- Elon Musk’s Department of Government Efficiency is targeting the SEC to investigate potential fraud and wasted spending from the regulatory body.
- DOGE used Twitter to ask followers to DM instances of ‘waste, fraud and abuse’ relating to the SEC.
- So far, suggestions have been mostly focussed on the digital assets industry, although some have requested the agency ban popular financial products like short selling.
The Department of Government Efficiency (DOGE) has its sights squarely on the Securities and Exchange Commission (SEC).
The Musk-led body intends to pull back government spending and improve the balance sheet for Trump’s administration.
So far, the team has tried to accomplish this by cutting certain positions and investigating fraudulent spending within the US Government.
The ultimate goal is to save the nation US $2 trillion (AU $3.15 trillion).
And now, DOGE is canvassing the public…via social media…to uncover instances of abuse coming from the SEC.
Related: West Virginia Eyes Crypto for Inflation Protection: New Bill Proposes Strategic Diversification into Digital Assets
Musk and DOGE Look to Twitter For Examples of SEC Fraud
The SEC has been a controversial figure among the crypto community for the last few years. Gary Gensler and co led a ‘regulation by enforcement’ strategy that saw lawsuits land at the feet of several prominent crypto exchanges and projects.

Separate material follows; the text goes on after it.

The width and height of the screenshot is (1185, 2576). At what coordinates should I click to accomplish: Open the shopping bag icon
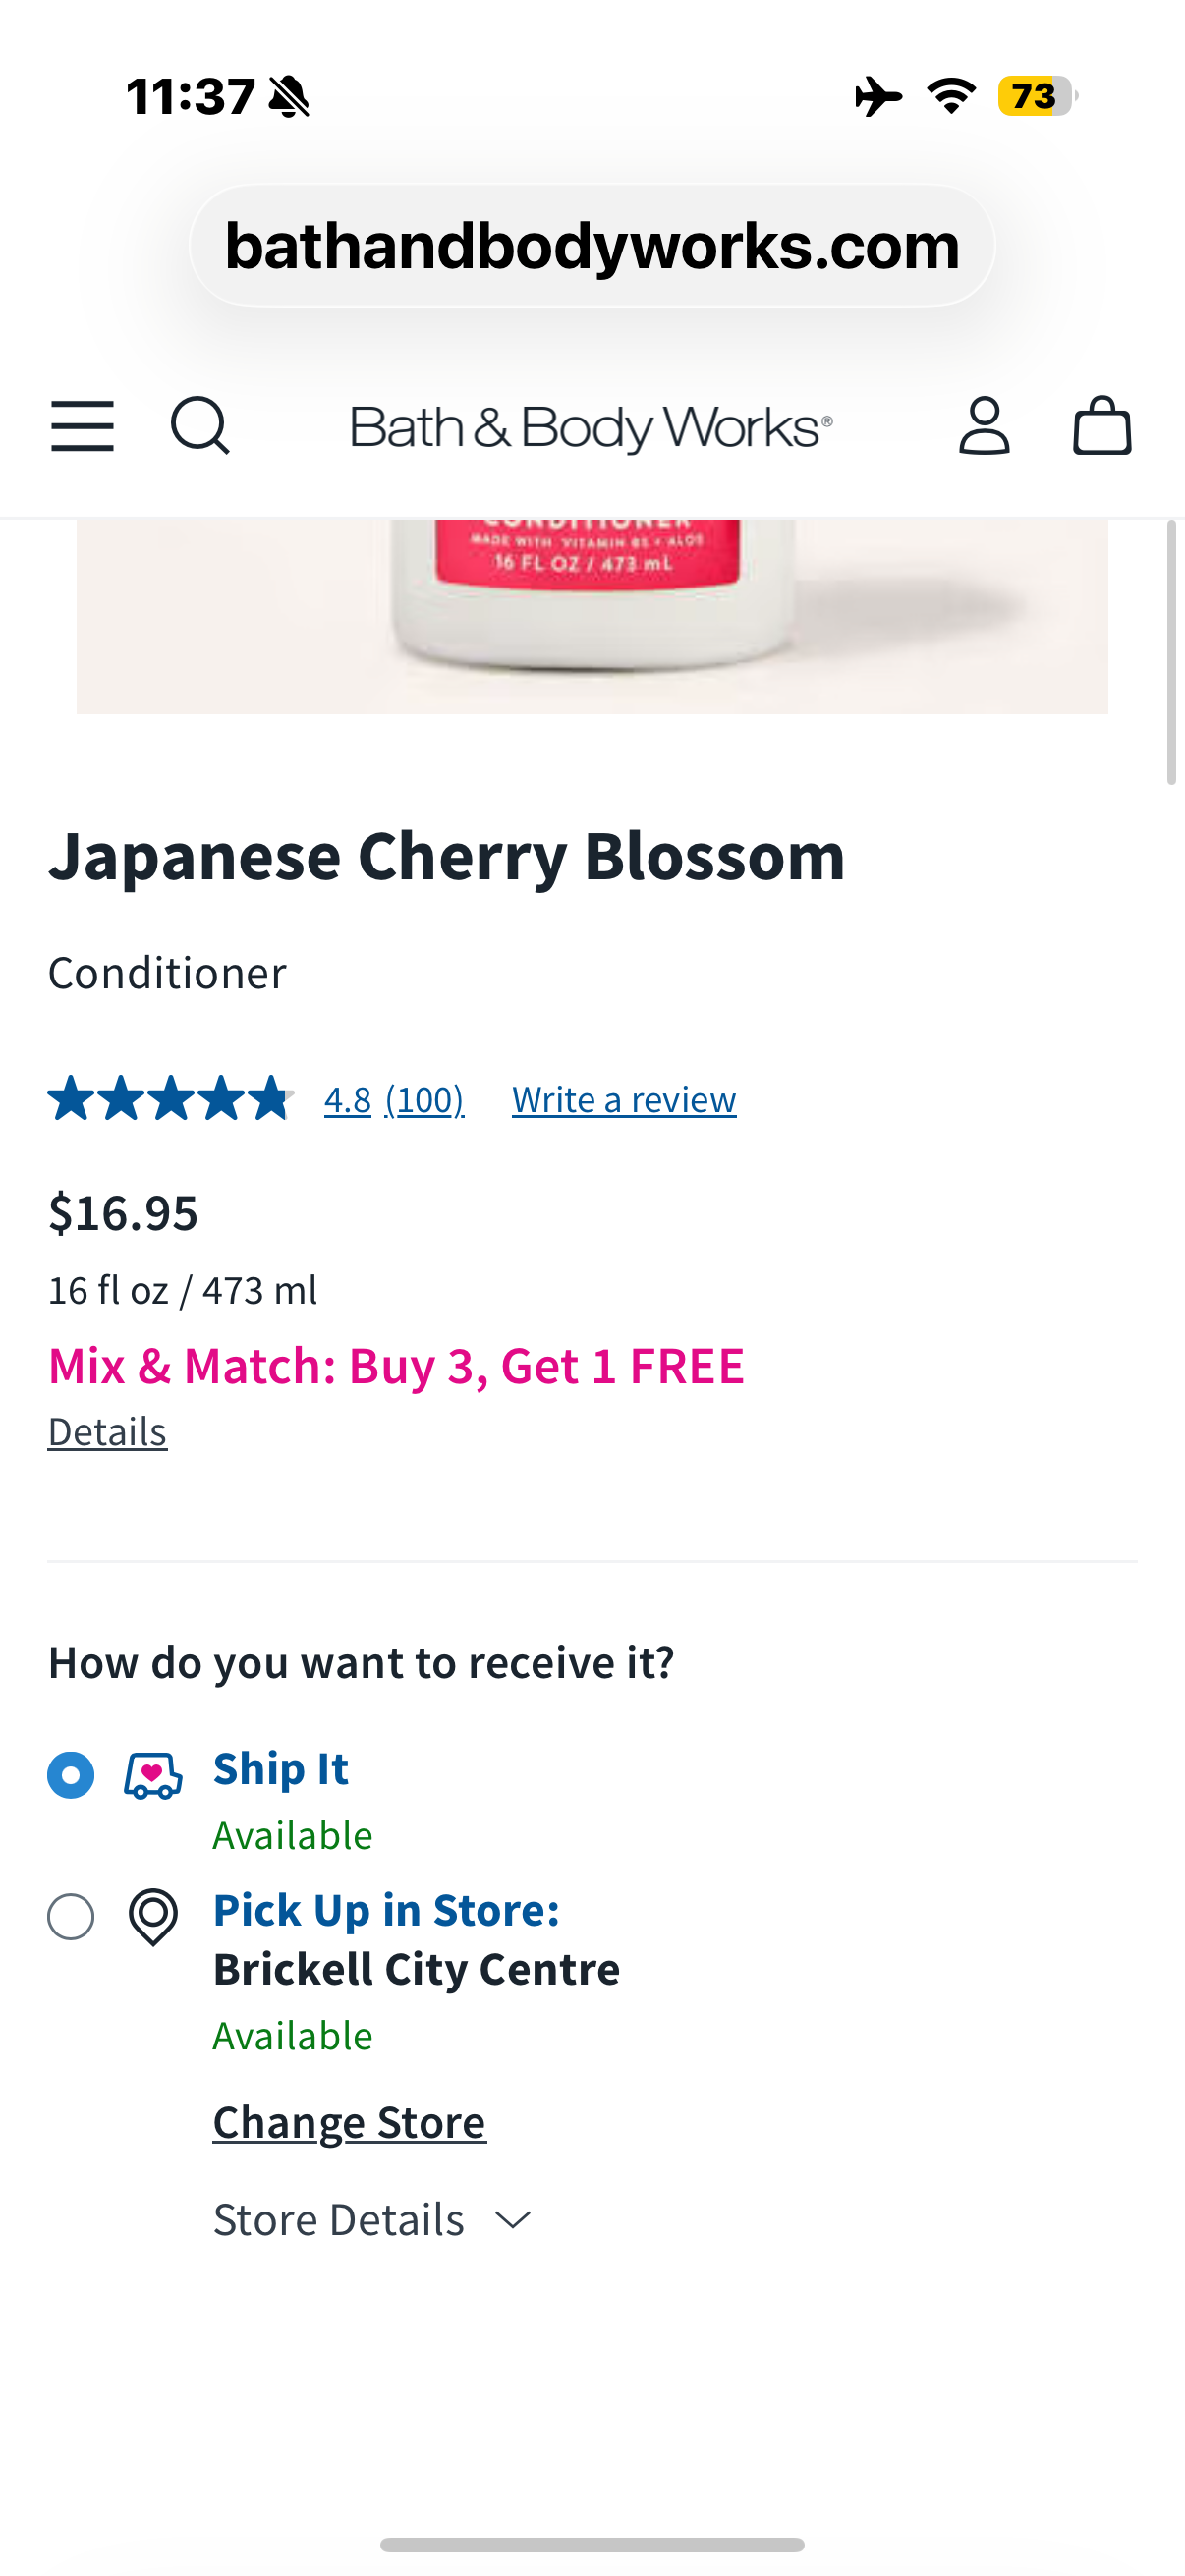click(x=1103, y=425)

The financial regulators have a different makeup now under Trump, with many suggesting they will be much more progressive on matters relating to digital currencies.
Nevertheless, Musk and the rest of his team seem to think the SEC may be prone to unnecessary spending, waste, fraud and abuse.
To find out more, the DOGE_SEC Twitter / X account posted overnight asking followers for direct messages demonstrating instances of SEC malpractice.
Taking to Twitter for serious discourse is a dicey proposition, but DOGE will be hoping to find some juicy evidence among the inevitable mass of memes headed into its inbox over the next week or so.
Free Richard Heart, the SEC Tanked Cardano, Pay for our Legal Fees: Early Suggestions Come Pouring In
The DOGE post caused quite the stir among the community, as you’d expect.
So far, most of the public replies have been almost entirely crypto-related, accusing the SEC of deliberately tanking the digital assets market with their heavy-handed actions.
Richard Heart, who was recently listed as an international fugitive and charged by the SEC, has also been a topic of conversation.
Perhaps the most compelling comment came from Coinbase’s Chief Legal Officer and crypto-friendly lawyer, Paul Grewal. He suggested that the SEC covers the legal costs of any case they lose, in the hope this ensures the regulators only target obvious cases of fraud and financial malpractice.
The team is also researching the practicality of using blockchain for payments across the government.